[start of Extracted information]

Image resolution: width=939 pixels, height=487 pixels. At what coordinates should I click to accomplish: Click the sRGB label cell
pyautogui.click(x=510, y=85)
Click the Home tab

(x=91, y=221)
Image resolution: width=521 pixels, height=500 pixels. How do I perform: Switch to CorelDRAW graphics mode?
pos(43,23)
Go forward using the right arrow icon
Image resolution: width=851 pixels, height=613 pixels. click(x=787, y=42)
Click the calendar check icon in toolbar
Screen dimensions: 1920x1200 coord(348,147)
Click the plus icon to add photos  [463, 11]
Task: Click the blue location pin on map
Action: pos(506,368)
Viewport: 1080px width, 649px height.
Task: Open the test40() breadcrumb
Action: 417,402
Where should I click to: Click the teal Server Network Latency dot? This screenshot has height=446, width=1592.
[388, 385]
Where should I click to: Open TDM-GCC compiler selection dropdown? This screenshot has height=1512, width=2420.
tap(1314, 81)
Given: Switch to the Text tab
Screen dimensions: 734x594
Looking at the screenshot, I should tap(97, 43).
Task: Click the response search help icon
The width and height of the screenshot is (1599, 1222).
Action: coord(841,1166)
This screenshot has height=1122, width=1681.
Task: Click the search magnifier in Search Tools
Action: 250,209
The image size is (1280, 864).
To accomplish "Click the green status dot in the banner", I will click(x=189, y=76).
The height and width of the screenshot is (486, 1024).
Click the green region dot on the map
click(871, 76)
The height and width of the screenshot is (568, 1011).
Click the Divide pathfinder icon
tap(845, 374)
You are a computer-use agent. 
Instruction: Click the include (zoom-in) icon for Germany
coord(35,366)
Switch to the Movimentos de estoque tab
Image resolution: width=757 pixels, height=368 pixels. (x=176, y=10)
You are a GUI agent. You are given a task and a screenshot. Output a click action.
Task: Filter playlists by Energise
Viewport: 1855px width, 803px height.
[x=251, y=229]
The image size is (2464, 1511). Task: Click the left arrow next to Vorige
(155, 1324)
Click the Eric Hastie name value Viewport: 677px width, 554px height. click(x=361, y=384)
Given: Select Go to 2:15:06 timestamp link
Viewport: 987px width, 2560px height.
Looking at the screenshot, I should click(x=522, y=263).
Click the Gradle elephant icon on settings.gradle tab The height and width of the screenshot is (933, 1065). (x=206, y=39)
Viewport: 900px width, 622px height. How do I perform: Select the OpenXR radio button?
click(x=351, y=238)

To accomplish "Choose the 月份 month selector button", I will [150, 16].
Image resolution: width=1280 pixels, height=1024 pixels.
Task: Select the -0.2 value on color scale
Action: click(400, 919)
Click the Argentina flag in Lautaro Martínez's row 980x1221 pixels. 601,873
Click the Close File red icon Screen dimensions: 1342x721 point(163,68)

[end of Extracted information]

**Required work**
Copy out every line of the items above that contains the word "should". Only lines whose capitalization matches count.

**The solution**
Image resolution: width=939 pixels, height=487 pixels. At what coordinates should I click to accomplish: Click the sRGB label cell
Where should I click to: Click the teal Server Network Latency dot? This screenshot has height=446, width=1592.
Where should I click to: Open TDM-GCC compiler selection dropdown? This screenshot has height=1512, width=2420.
Looking at the screenshot, I should tap(97, 43).
Looking at the screenshot, I should click(x=522, y=263).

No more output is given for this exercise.